_TASK_
Lay out each non-blank line of the material below as a Markdown table with the columns "Row" and "Line," numbering the rows in order and skipping any blank lines.

[Dataset records]
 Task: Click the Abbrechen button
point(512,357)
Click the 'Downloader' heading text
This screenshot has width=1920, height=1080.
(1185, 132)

_SOLUTION FOR THIS EXERCISE_
| Row | Line |
|---|---|
| 1 |  Task: Click the Abbrechen button |
| 2 | point(512,357) |
| 3 | Click the 'Downloader' heading text |
| 4 | This screenshot has width=1920, height=1080. |
| 5 | (1185, 132) |